[Source records]

begin

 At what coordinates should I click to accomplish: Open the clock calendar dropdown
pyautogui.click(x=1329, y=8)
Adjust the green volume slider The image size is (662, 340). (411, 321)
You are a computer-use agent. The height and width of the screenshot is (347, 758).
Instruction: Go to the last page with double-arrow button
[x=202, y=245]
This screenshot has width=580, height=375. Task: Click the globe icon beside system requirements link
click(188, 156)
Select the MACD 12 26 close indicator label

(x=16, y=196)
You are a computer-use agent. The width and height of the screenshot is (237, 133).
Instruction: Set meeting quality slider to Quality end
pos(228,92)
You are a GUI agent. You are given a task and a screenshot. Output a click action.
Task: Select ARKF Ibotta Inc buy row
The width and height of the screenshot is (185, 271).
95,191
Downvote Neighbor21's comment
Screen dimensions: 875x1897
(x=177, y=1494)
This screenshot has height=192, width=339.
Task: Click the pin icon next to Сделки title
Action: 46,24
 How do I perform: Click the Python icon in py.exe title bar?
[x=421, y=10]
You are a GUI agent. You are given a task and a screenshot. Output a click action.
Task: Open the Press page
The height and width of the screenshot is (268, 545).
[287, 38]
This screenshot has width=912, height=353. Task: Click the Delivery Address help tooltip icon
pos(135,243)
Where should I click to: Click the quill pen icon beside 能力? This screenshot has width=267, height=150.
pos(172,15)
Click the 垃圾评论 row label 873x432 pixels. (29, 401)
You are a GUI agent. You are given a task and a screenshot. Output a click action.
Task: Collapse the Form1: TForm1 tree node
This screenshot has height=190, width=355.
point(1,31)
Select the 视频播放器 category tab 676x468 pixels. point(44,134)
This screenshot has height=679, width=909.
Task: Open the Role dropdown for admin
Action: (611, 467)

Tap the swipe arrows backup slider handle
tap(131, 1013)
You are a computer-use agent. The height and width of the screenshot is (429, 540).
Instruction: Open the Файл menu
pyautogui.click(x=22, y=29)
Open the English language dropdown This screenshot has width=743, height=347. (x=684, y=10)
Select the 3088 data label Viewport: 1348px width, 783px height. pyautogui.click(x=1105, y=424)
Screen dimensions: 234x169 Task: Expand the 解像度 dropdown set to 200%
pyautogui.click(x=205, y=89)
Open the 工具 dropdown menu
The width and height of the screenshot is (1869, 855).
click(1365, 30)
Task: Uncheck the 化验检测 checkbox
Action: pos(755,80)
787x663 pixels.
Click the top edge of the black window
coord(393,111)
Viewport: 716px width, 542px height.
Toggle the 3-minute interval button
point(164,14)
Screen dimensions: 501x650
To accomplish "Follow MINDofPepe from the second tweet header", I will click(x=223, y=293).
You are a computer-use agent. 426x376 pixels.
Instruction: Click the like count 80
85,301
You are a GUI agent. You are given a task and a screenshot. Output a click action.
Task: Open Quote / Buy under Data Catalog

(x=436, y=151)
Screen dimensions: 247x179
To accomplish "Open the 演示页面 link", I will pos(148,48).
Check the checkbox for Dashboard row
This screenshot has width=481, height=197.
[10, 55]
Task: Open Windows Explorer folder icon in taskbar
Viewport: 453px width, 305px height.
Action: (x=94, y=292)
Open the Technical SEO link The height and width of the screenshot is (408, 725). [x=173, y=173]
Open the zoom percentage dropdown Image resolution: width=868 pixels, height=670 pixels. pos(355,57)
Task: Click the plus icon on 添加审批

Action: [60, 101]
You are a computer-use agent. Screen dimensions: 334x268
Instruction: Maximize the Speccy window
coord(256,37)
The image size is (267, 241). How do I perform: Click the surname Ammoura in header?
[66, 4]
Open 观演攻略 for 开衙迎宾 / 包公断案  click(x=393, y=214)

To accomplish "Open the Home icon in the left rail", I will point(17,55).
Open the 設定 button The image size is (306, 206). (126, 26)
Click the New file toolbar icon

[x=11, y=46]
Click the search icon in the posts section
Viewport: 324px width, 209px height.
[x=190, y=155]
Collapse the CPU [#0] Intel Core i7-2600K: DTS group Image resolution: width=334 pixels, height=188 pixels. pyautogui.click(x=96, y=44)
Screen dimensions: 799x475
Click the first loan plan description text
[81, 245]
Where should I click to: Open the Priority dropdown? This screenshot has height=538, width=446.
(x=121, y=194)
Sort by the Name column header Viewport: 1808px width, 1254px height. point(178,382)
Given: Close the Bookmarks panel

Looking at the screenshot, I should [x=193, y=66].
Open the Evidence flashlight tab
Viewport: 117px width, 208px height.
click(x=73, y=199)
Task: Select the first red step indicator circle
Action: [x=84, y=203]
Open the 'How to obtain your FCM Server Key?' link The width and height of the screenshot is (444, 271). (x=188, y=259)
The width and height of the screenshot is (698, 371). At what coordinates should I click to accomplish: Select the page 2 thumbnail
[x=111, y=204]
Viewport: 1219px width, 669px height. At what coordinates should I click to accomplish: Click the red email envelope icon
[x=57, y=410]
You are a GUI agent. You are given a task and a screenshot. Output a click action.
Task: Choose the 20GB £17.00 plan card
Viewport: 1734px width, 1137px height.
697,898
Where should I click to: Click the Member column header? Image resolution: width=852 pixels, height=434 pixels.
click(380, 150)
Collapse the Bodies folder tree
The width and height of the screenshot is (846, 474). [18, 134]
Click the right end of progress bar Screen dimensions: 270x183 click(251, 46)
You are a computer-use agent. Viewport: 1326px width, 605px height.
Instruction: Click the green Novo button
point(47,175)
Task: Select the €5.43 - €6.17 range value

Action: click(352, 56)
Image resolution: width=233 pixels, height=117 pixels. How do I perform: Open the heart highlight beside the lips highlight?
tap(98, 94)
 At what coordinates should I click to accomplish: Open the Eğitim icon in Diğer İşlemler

end

What to work on: Please state how many lines in the rows above contain the string "perform". Case counts; give only the number.

Complete answer: 3